Start of Selection
UNITED STATES OF AMERICA, Plaintiff-Appellee,
vs.
LEONARD PELTIER, Defendant-Appellant
No. 80-1095
United States Court Of Appeals For
The Ninth Circuit
693 F.2d 96, 1982 U.S. App. Decision
November 23, 1982
Appeal from the United States District
Court for the Central District of California. Lawrence T. Lydick, District
Judge, Presiding.
Bruce Ellison, Esq., Rapid City, South Dakota, for Appellant. Andera
Sheridan Ordin, U.S. Atty., Los Angeles, California, Lourdes Baird, AUSA,
Los Angeles, California, for Appellee.
Goodwin and Anderson, Circuit Judges, and Gilliam,*
District Judge.
[F.2d
97] Leonard Peltier appeals his conviction of
escape from a federal prison in violation of 18 U.S.C. § 751, and
of being a felon in possession of a firearm in violation of 18 U.S.C. App.
§ 1202(a). Peltier contends that he was denied adequate cross-examination
of a government witness, and that he was improperly restricted in presenting
his theory of defense.
In an unpublished decision on March
20, 1981, we remanded for a new trial because of the trial court's restriction
of the defendant's right to cross-examine a government witness. See
Davis v. Alaska, 415 U.S. 308, 39 L. Ed. 2d 347, 94 S. Ct. 1105 (1974).
The government petitioned for rehearing. The memorandum of March 20, 1981,
was withdrawn and the cause was remanded to the district court for the
purpose of supplementing the record on the limited question whether the
abbreviation of cross-examination was harmless error. Supplemental briefs
were received. After reviewing the entire record of the trial and the supplemental
materials filed by the government and by the defendant, we are satisfied
that while the trial court appeared to have cut short the cross-examination
of a witness without an adequate reason in the record for having done so,
there was no prejudice to the defendant; and the supplemental materials
made it clear that error was harmless beyond a reasonable doubt.
End of Selection
Start of Stored rows
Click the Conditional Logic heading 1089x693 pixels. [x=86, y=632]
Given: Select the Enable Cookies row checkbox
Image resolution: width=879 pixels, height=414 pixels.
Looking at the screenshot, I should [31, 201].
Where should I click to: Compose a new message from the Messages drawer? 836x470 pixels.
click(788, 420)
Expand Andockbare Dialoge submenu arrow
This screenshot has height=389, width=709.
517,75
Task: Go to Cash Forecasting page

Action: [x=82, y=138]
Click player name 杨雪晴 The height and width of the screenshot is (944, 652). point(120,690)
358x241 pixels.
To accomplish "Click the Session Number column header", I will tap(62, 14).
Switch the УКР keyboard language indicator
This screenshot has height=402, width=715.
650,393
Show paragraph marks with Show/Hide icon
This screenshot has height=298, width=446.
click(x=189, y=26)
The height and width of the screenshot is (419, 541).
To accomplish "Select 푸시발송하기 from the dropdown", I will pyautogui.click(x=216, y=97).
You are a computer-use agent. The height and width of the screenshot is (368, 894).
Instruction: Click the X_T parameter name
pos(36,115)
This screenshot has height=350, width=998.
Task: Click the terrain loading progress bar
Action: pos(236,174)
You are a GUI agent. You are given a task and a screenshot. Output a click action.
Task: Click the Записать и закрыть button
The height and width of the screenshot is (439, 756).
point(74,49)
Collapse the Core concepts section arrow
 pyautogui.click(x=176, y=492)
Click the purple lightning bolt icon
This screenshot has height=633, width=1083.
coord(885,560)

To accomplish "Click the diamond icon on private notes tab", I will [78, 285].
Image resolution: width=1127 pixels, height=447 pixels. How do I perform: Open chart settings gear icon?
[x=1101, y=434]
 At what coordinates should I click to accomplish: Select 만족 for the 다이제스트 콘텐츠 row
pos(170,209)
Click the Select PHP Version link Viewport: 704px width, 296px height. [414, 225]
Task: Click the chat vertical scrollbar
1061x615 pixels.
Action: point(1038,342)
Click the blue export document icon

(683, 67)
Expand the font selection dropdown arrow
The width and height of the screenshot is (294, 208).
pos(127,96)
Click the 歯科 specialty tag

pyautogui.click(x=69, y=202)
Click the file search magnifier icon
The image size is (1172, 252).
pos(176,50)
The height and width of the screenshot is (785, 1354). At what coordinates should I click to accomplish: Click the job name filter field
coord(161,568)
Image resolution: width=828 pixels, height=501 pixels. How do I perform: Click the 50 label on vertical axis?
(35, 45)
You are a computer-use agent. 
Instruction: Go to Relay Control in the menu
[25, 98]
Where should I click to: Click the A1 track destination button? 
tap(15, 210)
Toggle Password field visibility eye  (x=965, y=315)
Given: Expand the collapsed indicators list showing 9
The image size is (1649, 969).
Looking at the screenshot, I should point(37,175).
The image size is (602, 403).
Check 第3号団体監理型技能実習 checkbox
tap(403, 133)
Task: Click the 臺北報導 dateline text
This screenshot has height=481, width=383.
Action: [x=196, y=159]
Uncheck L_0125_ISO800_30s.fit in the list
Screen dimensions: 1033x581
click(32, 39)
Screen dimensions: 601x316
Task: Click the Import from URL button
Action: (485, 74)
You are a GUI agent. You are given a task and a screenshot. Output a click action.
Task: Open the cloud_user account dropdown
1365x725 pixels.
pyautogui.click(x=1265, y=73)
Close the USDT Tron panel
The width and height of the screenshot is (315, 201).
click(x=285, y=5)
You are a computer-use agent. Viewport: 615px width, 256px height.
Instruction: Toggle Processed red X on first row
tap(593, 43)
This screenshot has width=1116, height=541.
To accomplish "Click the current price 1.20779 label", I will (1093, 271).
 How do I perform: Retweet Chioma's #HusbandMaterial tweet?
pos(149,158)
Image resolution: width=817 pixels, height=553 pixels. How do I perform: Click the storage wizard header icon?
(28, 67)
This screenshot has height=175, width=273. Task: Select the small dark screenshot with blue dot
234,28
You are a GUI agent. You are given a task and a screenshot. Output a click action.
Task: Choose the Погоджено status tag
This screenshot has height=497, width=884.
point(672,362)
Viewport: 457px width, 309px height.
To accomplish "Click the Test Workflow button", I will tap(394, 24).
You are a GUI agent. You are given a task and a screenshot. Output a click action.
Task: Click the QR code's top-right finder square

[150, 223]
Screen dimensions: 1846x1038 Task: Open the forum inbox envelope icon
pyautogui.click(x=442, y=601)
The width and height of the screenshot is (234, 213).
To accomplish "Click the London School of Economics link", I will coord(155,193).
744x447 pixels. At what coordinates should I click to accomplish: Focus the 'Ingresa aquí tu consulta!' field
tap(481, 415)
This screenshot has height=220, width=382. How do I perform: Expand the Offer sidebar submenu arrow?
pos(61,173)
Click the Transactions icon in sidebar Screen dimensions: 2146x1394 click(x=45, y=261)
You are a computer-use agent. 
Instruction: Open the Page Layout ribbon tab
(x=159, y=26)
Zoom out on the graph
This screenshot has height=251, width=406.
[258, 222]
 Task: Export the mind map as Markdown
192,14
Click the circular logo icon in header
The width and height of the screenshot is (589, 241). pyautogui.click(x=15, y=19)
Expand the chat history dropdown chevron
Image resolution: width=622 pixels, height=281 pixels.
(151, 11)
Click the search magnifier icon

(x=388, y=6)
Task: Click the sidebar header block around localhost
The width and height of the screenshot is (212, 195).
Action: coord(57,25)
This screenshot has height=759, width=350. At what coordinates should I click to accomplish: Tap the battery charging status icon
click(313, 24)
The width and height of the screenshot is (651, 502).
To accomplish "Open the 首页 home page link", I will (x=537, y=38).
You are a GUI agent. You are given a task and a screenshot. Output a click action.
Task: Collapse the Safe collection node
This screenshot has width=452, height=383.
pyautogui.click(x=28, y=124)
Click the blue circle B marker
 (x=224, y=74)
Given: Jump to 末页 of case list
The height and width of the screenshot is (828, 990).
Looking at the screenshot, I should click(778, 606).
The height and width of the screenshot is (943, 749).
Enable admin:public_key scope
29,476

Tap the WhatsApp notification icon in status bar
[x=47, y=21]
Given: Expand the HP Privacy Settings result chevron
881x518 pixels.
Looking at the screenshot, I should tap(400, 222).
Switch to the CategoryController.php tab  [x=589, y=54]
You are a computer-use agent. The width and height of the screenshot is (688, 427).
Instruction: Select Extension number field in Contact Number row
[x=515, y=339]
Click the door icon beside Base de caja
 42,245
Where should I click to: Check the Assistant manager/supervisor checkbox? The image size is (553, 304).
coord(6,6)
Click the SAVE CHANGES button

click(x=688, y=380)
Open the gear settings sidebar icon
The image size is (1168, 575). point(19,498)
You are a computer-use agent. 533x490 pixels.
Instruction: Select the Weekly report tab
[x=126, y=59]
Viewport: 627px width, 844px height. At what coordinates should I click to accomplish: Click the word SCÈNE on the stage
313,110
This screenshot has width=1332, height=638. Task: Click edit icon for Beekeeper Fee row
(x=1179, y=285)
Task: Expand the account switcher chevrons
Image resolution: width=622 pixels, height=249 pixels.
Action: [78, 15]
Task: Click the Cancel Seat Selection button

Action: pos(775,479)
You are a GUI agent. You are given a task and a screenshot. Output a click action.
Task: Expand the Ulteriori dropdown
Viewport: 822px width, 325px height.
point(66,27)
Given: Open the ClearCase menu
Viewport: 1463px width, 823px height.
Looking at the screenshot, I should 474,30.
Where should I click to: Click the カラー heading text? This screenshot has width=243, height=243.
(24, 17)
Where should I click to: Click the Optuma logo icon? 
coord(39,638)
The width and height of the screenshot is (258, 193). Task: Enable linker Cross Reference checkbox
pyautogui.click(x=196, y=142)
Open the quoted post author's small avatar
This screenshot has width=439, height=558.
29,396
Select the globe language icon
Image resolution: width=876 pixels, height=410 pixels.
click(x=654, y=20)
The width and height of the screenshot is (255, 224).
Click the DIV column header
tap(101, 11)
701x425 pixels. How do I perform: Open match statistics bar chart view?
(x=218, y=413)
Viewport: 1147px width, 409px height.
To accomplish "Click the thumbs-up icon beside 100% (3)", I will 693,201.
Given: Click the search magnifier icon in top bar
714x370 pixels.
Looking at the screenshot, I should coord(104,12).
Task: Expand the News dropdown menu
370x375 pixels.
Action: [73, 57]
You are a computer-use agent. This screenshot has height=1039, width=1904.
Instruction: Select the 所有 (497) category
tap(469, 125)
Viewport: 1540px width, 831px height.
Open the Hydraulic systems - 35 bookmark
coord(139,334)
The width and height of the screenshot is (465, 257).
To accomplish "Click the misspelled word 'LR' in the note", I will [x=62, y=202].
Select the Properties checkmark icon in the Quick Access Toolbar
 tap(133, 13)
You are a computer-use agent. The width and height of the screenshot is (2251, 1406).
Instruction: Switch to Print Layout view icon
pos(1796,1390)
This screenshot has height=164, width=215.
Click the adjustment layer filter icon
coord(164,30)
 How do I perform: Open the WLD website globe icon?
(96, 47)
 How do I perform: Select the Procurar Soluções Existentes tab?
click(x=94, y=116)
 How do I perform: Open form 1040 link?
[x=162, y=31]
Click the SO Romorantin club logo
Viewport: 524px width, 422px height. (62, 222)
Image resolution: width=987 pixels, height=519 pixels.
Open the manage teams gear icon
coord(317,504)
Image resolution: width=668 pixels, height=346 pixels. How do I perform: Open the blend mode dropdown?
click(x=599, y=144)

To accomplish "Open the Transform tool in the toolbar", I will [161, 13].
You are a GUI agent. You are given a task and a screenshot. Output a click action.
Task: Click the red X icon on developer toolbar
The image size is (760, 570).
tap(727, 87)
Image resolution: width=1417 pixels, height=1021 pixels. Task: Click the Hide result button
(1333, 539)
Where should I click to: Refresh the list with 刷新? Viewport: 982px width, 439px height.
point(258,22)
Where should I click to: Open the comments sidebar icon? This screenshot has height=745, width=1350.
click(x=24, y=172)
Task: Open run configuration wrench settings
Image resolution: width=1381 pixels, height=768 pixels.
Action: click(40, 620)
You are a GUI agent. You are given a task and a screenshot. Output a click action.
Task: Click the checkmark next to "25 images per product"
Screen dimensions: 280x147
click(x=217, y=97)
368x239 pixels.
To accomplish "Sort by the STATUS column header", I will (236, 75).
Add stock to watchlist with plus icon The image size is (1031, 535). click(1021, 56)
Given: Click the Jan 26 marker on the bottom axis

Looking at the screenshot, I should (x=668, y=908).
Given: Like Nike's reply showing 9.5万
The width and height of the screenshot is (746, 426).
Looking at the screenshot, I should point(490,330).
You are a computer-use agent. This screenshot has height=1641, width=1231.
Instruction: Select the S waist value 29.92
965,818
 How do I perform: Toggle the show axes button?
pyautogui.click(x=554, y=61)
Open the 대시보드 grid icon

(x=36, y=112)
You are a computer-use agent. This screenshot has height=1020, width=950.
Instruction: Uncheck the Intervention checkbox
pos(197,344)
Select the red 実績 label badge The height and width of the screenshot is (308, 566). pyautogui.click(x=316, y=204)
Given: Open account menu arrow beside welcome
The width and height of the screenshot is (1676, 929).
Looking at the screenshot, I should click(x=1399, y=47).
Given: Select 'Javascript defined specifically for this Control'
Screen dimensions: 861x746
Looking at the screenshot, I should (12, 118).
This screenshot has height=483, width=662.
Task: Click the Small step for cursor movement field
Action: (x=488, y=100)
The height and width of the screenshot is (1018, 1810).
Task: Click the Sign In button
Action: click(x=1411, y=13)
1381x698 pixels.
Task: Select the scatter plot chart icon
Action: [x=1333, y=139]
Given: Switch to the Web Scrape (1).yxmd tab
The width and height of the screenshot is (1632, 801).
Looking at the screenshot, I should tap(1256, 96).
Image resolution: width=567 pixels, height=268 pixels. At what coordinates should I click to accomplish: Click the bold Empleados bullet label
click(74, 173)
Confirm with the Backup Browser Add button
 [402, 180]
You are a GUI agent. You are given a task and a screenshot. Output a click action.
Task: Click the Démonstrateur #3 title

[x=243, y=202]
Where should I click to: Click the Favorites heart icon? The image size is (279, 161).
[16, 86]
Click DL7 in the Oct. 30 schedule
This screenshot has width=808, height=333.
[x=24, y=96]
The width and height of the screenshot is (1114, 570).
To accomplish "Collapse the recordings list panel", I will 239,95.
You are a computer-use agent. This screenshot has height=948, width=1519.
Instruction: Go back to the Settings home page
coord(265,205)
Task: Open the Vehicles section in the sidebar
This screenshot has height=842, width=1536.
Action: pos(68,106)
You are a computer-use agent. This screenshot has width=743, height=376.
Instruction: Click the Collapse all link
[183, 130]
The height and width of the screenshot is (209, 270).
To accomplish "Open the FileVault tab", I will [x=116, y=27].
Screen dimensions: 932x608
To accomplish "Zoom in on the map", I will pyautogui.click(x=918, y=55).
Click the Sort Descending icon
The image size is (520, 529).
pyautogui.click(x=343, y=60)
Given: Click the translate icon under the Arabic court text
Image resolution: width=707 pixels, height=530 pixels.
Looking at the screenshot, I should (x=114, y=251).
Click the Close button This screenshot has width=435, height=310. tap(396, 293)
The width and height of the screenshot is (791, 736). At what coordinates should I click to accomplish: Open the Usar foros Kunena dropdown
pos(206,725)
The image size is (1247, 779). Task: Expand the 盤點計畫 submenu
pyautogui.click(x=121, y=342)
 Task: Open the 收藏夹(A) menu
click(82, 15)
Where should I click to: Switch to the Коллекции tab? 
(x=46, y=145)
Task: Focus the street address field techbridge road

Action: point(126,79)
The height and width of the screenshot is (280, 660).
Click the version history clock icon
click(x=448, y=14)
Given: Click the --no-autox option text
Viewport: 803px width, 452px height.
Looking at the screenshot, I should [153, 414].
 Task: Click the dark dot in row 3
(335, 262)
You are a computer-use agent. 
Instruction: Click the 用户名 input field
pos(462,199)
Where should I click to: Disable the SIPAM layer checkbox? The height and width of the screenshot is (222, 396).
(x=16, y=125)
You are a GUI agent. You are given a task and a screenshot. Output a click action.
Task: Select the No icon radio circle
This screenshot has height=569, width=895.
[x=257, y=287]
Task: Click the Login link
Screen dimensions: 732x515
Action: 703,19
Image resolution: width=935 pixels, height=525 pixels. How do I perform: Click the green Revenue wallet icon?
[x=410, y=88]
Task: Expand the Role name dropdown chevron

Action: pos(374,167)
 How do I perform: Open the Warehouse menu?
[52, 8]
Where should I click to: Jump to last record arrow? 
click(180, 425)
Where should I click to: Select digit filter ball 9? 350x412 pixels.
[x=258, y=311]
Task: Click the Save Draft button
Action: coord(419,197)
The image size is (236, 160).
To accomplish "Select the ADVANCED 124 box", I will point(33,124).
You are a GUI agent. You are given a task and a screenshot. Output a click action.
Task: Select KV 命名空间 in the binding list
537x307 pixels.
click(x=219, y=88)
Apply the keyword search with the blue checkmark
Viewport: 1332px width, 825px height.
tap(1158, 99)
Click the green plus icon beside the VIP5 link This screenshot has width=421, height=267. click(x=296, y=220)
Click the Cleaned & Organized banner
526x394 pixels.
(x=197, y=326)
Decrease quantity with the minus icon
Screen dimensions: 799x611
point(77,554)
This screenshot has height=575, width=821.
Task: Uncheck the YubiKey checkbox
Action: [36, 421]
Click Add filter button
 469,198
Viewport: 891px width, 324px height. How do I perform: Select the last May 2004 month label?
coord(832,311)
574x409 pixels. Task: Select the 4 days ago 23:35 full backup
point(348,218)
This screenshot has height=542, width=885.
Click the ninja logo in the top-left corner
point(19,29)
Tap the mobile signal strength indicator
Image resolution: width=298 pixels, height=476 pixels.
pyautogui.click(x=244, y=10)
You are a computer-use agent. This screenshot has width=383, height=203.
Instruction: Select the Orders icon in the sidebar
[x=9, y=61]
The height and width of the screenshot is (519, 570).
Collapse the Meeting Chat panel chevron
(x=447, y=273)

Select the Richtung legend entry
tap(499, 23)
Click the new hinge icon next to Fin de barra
End of Stored rows
> _To do_:
- a) According to the Peltier appeal decision, why did the unpublished decision of March 20, 1981, remand the case for a new trial?
- b) Set down the passage of the Peltier appeal decision from "LEONARD PELTIER, Defendant-Appellant" up to and including "Judge, Presiding.".
- c) Resume the Peltier appeal decision from the point where it stops.

> _Exercise responses_:
- a) It remanded for a new trial because the trial court had restricted the defendant's right to cross-examine a government witness.

- b)
LEONARD PELTIER, Defendant-Appellant
No. 80-1095
United States Court Of Appeals For
The Ninth Circuit
693 F.2d 96, 1982 U.S. App. Decision
November 23, 1982
Appeal from the United States District
Court for the Central District of California. Lawrence T. Lydick, District
Judge, Presiding.

- c)
The trial judge refused in Peltier's
case to permit cross-examination that would have shown bias on the part
of an FBI agent against Peltier. Ordinarily, a defendant is always allowed
to bring out facts tending to show bias or prejudice on the part of a prosecution
witness. But in this case, the witness testified only to facts material
to counts and defendants not involved in this appeal. Because the agent
testified to nothing relevant to the case against Peltier, the denial of
Peltier's right to show that the agent had reason to be biased against
Peltier was harmless. Moreover, the facts from which an inference of bias
against Peltier could have been drawn were brought out by other counsel,
cross-examining on behalf of other defendants. Cf. United States v.
Willis, 647 F.2d 54 (9th Cir. 1981), where the denial of the right
of cross-examination was prejudicial.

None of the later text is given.